#### RECORDS SHOWN

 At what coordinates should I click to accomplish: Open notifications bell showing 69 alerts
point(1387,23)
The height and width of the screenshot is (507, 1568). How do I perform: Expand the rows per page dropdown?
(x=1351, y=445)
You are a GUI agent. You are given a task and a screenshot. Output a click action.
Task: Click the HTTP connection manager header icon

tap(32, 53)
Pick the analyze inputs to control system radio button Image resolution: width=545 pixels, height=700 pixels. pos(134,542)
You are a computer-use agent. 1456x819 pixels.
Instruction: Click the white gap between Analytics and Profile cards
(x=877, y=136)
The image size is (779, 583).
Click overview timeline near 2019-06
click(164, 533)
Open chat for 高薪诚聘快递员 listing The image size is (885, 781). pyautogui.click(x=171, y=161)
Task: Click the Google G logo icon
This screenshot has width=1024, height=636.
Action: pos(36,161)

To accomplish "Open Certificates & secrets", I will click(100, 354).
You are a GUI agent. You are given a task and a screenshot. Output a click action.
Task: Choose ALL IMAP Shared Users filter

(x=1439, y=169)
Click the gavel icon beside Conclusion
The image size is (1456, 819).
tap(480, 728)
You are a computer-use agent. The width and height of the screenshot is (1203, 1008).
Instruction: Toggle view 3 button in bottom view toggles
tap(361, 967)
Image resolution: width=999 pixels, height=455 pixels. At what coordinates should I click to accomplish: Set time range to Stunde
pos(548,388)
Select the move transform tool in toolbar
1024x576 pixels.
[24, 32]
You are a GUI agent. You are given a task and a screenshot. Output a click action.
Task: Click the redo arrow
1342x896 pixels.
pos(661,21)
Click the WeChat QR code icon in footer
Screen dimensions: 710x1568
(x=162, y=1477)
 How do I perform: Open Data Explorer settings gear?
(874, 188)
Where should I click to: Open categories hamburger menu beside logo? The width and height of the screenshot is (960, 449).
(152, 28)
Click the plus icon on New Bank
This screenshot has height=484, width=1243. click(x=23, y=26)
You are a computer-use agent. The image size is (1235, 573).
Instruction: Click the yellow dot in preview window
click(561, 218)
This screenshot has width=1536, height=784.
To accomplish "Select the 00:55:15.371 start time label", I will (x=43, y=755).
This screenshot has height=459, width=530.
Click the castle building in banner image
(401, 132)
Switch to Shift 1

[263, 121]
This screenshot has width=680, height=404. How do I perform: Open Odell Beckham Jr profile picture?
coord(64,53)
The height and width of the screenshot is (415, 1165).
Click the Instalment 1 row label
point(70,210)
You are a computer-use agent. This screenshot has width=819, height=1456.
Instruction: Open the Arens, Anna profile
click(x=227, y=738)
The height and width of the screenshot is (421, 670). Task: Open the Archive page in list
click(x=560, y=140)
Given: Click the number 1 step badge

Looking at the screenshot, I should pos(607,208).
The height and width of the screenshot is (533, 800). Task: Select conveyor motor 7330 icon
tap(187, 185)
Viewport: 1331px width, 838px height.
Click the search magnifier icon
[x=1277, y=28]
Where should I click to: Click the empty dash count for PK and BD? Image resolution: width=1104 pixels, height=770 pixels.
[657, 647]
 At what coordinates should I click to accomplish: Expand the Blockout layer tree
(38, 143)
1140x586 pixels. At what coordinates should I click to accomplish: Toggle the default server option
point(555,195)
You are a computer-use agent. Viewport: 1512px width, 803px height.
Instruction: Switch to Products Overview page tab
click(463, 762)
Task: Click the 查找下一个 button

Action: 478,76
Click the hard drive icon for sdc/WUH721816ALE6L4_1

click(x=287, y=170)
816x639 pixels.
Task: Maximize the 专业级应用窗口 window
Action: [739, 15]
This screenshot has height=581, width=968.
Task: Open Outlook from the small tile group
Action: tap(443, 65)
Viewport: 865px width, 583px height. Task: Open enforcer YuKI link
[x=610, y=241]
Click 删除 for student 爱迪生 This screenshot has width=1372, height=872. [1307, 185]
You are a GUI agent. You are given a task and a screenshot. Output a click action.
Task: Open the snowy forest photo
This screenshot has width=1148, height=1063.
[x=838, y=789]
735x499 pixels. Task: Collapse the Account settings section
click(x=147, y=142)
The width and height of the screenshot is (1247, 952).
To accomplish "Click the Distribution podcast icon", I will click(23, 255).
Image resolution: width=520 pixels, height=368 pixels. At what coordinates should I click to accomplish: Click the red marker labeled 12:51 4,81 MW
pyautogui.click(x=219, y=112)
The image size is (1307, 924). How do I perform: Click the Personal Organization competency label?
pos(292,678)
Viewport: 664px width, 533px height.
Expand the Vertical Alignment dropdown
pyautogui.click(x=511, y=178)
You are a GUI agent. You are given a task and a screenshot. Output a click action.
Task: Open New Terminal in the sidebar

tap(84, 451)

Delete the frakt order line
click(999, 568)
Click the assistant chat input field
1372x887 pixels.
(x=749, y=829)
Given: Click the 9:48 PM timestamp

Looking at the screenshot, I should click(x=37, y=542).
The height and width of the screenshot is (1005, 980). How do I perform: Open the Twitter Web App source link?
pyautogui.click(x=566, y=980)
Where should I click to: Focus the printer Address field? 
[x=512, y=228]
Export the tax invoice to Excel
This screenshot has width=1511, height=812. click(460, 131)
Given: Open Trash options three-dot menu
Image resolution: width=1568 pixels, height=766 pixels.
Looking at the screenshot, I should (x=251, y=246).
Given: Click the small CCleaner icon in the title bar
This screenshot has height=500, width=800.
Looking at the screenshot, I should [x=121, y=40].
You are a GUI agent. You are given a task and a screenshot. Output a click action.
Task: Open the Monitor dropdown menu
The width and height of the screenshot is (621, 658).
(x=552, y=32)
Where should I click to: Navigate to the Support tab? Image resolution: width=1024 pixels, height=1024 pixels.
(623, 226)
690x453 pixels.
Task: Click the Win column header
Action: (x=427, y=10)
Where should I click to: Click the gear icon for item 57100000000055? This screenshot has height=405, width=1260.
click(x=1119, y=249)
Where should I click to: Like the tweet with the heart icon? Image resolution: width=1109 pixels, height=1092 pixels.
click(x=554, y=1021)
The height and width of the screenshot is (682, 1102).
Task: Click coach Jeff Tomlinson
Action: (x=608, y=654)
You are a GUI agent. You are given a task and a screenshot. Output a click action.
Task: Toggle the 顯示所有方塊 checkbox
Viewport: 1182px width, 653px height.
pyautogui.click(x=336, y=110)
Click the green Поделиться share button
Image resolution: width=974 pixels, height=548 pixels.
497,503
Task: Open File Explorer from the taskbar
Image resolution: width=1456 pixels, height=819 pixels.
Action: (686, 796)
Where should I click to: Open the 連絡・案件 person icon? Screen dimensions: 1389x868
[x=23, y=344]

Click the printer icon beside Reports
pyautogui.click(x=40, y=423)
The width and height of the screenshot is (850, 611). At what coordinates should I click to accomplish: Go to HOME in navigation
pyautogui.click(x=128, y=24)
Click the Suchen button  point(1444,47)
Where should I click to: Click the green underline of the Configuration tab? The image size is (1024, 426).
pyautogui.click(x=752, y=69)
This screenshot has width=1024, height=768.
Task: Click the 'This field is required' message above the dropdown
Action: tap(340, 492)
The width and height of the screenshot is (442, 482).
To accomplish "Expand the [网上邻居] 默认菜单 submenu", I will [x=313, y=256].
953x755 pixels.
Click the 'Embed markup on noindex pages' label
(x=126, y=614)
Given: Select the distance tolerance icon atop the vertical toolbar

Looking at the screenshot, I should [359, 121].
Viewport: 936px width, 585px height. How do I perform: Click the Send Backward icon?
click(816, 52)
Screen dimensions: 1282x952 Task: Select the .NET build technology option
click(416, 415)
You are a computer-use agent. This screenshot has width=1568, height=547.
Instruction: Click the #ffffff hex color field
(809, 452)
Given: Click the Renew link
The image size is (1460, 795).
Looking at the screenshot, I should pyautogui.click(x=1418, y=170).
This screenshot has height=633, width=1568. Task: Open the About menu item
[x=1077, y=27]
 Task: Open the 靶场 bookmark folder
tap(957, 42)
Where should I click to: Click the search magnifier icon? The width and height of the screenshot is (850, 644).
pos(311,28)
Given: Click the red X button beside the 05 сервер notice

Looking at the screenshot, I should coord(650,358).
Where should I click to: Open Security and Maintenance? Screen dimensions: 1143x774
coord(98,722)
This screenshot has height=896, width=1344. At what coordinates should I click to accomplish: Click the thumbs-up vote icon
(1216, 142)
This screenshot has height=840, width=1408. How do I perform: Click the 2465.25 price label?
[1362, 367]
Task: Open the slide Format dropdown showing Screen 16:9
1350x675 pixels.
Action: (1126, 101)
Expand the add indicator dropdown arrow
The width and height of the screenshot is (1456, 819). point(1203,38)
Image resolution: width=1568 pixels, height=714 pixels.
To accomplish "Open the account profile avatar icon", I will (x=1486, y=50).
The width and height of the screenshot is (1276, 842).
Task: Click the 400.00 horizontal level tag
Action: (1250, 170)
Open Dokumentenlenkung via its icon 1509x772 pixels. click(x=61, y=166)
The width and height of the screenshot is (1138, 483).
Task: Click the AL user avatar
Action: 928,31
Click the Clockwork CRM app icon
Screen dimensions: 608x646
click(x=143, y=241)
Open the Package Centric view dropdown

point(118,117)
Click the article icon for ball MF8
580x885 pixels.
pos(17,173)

########

◆ THE REQUEST
Reproduce, with no changes, the records from the line containing "This screenshot has height=896, width=1344." through the line containing "[1362, 367]".

◆ CORRECT ANSWER
This screenshot has height=896, width=1344. At what coordinates should I click to accomplish: Click the thumbs-up vote icon
(1216, 142)
This screenshot has height=840, width=1408. How do I perform: Click the 2465.25 price label?
[1362, 367]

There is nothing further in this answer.